Looking Back: Peanut growers cooperative reports surplusPublished 10:41am Friday, January 11, 2013
EDITOR’S NOTE: Looking Back features past articles from The Tidewater News with commentary by local historian Clyde Parker.
The Tidewater News
Jan. 11, 1963
What do you do with 50,000 tons of surplus peanuts? Well, the answer to that question is not easy. Womack Lee, manager of the Peanut Grower’s Cooperative Marketing Association in Franklin, figures he will sell 10,000 tons for oil. If he is lucky, he will be able to sell 20,000 tons back to the commercial market at a later date. The other 20,000 tons will go for export and government surplus food programs.
The surplus this year is well above previous years. A bumper crop — the largest per acre yield in history — has overflowed the commercial market. Some farmers have reported crop yields as large as 4,000 pounds per acre.
The marketing association has purchased the surplus to keep the price from falling below support. That is its purpose.
Peanut marketing associations in the United States are in Camilla, Ga.; Gorman, Texas; and Franklin. The Franklin association handles a five-state area that includes North Carolina, South Carolina, Tennessee and Missouri.
LIVESAY NAMED CHAMBER HEAD
Woodrow “Woody” Livesay, co-owner of Thornton and Livesay Furniture Co., has been elected president of the Franklin Chamber of Commerce for 1963. He succeeds William Camp.
Other officers elected are John Scott, executive vice president; William Camp Jr., vice president, Agricultural Division; Herbert Cobb, vice president, Civic Division; Thomas Clark, vice president, Industrial Division; Horace Pierce, vice president, Retail Division; and John Abbitt, treasurer.
HOSPITAL TO RECEIVE MONEY
The Southampton County Board of Supervisors last week authorized a payment of $15,000 to the Southampton Memorial Hospital building fund.
Prior to the vote, some supervisors, referencing the on-going city/county school negotiations, suggested holding up on this payment. Other supervisors strongly disagreed, stating that we have a moral obligation to make the payment.
“One issue has nothing to do with the other,” said one supervisor who wants to remain anonymous. He added that “Southampton Memorial Hospital is our hospital.”
We are doing nothing more than honoring our pledge,” said Chairman John Camp.
TVDC LISTS INDUSTRIAL SITES IN FRANKLIN
A Tidewater Virginia Development Council survey of the Franklin area reveals that, for the most part, the region is well suited for industrial development.

[Requirement A] Write out a passage of the Looking Back article word for word, beginning at the words "Peanut marketing associations" and ending after "Tennessee and Missouri.".
[Requirement B] According to the Looking Back article, how many tons of the surplus peanuts does Womack Lee expect to sell for oil?
[Requirement C] Continue the Looking Back article, picking up after its last sentence.
The collected data that comes after this has no part in the work.

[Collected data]
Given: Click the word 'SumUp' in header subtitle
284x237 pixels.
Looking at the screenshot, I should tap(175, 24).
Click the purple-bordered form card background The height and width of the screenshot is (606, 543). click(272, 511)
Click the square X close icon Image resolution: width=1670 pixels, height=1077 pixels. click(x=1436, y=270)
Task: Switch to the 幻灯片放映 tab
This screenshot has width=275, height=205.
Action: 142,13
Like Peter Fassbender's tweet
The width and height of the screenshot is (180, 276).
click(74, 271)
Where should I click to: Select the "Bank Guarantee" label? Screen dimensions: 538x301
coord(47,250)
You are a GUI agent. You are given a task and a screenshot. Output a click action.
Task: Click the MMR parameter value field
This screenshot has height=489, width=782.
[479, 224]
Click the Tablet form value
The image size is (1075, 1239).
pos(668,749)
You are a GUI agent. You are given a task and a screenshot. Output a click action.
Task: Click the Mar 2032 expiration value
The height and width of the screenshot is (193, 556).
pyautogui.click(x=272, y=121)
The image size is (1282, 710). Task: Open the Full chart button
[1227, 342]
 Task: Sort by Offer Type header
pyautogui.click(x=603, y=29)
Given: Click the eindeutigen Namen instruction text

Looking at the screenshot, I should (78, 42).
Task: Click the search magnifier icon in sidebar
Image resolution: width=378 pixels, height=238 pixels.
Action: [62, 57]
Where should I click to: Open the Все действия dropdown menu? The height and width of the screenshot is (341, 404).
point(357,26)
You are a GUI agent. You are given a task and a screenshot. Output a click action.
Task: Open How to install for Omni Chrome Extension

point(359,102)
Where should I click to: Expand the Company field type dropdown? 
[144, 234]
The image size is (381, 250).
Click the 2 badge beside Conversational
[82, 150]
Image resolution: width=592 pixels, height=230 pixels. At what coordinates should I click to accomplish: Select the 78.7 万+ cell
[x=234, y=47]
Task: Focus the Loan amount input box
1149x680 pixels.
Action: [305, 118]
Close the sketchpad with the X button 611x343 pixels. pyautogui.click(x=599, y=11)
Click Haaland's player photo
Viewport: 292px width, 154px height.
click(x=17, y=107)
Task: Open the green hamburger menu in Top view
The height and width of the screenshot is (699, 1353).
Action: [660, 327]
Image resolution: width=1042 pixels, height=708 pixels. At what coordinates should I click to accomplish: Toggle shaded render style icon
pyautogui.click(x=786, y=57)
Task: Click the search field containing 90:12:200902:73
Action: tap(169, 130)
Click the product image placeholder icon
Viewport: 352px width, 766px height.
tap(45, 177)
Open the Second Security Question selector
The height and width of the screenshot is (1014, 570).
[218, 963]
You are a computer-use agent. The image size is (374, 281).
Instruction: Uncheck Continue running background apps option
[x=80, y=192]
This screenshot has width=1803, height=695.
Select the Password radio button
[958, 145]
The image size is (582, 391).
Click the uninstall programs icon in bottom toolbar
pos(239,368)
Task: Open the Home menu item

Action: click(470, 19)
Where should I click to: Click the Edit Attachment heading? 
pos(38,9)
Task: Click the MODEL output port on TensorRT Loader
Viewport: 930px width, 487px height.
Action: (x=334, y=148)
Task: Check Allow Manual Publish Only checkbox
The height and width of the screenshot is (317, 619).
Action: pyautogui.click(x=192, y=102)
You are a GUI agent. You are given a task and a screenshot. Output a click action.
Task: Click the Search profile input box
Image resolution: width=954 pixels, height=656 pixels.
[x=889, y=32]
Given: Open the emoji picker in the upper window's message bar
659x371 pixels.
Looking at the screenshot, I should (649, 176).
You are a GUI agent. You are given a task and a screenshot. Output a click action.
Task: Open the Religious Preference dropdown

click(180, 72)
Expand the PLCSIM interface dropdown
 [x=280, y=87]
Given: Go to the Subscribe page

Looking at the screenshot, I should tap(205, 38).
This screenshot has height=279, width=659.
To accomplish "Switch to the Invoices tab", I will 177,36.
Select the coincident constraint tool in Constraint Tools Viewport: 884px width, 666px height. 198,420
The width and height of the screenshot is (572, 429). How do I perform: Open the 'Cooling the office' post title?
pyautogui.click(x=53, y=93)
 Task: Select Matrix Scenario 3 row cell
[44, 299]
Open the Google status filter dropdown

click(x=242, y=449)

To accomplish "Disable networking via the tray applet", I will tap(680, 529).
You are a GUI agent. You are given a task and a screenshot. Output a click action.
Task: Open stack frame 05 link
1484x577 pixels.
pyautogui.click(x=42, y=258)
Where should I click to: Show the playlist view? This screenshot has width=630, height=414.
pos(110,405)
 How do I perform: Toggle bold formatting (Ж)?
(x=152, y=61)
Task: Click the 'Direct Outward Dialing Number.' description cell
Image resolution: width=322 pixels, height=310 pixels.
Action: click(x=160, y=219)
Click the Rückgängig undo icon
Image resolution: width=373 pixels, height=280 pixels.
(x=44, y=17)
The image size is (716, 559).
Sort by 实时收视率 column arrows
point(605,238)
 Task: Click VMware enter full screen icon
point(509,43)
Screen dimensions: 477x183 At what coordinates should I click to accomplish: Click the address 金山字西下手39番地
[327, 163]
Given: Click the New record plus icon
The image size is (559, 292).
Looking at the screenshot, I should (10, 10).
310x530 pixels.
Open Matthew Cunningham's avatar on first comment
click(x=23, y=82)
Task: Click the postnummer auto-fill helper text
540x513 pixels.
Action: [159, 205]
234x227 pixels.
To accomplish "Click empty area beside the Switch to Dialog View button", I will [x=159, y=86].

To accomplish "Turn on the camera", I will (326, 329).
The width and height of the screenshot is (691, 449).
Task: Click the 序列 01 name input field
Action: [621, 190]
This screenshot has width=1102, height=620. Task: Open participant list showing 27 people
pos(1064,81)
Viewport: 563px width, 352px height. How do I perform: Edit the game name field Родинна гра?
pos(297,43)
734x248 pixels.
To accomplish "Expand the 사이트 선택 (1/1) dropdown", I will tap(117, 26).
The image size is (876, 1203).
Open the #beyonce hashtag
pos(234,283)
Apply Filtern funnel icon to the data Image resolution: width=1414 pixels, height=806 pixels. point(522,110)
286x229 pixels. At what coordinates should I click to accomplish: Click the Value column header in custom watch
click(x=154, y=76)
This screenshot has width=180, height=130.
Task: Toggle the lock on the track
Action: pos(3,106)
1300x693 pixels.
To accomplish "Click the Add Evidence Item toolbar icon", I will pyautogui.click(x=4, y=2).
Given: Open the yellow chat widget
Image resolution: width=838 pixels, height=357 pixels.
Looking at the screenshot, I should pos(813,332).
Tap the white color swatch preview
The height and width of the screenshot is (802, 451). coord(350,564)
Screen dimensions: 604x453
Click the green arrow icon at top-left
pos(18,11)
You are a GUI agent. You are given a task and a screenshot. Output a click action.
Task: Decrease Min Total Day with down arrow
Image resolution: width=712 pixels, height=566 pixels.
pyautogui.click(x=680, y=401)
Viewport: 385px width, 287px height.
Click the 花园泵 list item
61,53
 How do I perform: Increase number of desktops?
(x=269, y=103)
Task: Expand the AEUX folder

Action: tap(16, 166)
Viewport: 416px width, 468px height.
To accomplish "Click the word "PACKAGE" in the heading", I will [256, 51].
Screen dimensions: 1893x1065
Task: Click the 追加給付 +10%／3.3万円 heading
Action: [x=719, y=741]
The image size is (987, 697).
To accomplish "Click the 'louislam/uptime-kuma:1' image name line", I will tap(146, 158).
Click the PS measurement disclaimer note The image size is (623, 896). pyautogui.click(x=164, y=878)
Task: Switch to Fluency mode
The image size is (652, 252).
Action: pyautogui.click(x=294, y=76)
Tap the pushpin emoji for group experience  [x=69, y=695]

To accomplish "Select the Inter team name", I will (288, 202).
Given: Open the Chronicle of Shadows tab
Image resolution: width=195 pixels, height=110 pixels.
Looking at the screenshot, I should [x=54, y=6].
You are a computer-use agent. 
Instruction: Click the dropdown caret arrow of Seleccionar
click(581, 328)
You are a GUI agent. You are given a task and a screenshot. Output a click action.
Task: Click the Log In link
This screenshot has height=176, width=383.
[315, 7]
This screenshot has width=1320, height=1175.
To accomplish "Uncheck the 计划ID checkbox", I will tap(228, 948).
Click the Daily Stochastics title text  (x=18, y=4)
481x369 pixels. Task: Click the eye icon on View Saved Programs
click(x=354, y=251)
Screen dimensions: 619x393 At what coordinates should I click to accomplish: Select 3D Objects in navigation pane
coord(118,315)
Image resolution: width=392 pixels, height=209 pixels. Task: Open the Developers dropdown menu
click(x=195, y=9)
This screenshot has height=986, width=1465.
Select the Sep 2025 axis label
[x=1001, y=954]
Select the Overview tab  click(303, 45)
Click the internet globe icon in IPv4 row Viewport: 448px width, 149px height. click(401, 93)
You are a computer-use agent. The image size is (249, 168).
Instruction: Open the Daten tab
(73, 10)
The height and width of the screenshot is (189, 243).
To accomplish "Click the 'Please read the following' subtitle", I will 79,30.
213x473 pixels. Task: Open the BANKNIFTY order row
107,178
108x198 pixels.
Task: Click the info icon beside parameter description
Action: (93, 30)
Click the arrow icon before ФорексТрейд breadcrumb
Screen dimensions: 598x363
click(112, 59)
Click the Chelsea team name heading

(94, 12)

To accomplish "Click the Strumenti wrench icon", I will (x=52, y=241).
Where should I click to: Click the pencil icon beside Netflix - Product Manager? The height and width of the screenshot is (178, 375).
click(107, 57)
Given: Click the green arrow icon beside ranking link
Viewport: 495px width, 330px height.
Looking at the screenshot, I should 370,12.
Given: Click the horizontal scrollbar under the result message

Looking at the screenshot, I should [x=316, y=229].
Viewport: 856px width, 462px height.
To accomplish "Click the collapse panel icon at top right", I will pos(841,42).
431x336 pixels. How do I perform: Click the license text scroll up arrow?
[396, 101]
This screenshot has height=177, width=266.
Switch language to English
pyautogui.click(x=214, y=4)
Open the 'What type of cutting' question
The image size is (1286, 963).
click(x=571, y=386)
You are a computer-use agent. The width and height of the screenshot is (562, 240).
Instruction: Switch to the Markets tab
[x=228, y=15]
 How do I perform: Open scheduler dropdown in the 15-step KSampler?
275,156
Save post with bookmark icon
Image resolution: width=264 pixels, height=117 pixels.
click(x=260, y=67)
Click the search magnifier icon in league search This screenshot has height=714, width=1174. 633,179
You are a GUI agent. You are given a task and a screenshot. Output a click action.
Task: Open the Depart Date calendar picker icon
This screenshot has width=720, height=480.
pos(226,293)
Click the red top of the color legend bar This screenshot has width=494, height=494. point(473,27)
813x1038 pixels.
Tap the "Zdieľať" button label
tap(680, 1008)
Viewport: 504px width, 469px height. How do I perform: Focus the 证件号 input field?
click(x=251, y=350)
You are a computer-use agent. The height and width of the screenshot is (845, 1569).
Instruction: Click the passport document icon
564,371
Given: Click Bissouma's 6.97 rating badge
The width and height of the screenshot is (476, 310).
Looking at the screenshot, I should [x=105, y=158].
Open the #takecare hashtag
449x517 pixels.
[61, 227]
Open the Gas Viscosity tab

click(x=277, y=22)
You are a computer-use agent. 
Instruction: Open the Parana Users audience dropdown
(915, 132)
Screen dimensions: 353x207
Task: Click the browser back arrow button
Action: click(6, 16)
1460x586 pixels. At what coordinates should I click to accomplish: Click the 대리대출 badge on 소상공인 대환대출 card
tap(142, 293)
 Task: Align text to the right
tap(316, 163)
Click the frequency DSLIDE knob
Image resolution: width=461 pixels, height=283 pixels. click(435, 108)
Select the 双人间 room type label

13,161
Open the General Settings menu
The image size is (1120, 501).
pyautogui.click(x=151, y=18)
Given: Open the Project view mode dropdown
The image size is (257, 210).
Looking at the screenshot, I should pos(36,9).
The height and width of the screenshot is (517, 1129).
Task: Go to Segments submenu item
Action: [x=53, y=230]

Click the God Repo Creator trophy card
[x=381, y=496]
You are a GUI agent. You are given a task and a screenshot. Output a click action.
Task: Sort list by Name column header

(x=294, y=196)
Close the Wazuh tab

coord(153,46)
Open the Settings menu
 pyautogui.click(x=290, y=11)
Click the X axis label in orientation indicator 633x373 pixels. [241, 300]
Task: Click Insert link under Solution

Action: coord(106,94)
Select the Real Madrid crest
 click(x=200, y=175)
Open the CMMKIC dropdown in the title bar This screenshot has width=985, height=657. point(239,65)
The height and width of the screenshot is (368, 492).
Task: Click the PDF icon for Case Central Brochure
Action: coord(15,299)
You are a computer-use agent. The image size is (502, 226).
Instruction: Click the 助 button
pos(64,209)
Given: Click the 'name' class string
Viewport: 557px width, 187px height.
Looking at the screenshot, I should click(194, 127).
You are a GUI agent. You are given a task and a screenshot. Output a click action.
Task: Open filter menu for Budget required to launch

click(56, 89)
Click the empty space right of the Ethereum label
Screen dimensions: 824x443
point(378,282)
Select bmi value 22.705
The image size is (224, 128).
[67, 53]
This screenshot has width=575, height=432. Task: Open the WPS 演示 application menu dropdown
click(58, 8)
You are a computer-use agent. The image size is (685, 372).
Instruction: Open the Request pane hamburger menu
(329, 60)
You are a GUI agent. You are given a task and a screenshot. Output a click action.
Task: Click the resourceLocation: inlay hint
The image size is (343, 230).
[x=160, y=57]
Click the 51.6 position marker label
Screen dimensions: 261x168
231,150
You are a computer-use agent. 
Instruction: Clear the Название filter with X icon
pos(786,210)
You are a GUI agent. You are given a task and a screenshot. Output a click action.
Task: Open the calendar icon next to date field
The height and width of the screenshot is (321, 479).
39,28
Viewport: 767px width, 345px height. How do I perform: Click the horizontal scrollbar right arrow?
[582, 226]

[Exercise answer A]
Peanut marketing associations in the United States are in Camilla, Ga.; Gorman, Texas; and Franklin. The Franklin association handles a five-state area that includes North Carolina, South Carolina, Tennessee and Missouri.

[Exercise answer B] 10,000 tons.

[Exercise answer C]
The area rates high in regard to a skilled labor force. School systems are excellent. Overall climate is good. Transportation and community facilities are good. However, the area is rated unfavorable for suitable housing.
Nine possible industrial sites have been listed with the council:
• In Isle of Wight County, 53 acres, west across Route 616 from the Franklin Concrete Products Corp. plant next to the Seaboard Airline Railroad.
• In Isle of Wight County, 17 acres on the east side of Routes 616 and on the north side of Route 1603
• In Isle of Wight County, at the southwest corner of Route 616 and Route 1603.
• In Isle of Wight County, 20 acres on the west side of the Norfolk, Franklin and Danville Railway and adjacent to Route 1603.
• In Franklin, 16 acres between St. Regis Paper Co. and the Franklin football field next to Seaboard Airline Railroad and Gardner Street.
• In Franklin, 30 acres in the Pin Point housing area next to the Blackwater River and adjacent to the city sewage treatment plant.
• In Southampton County, just outside the Franklin city limits, 25 acres of wooded property west of the St. Regis Paper Co. plant between the Seaboard Airline Railroad and the new Hercules Road.
• In Southampton County, just south of Franklin, 30 acres on the east side of Route 258 near the VEPCO power transmission lines.
• In Southampton County, south of Franklin on South Quay Road, two tentative sites — one near the city dump and one on a section of the Pretlow Farm.
A detailed catalog of these industrial sites, with Franklin area demographics, has been put together to assist the council in promoting the area to regional and national industrial prospects. It will be disseminated to various Tidewater area realtors and businesses. The sites will be listed with regional and national industrial site registries.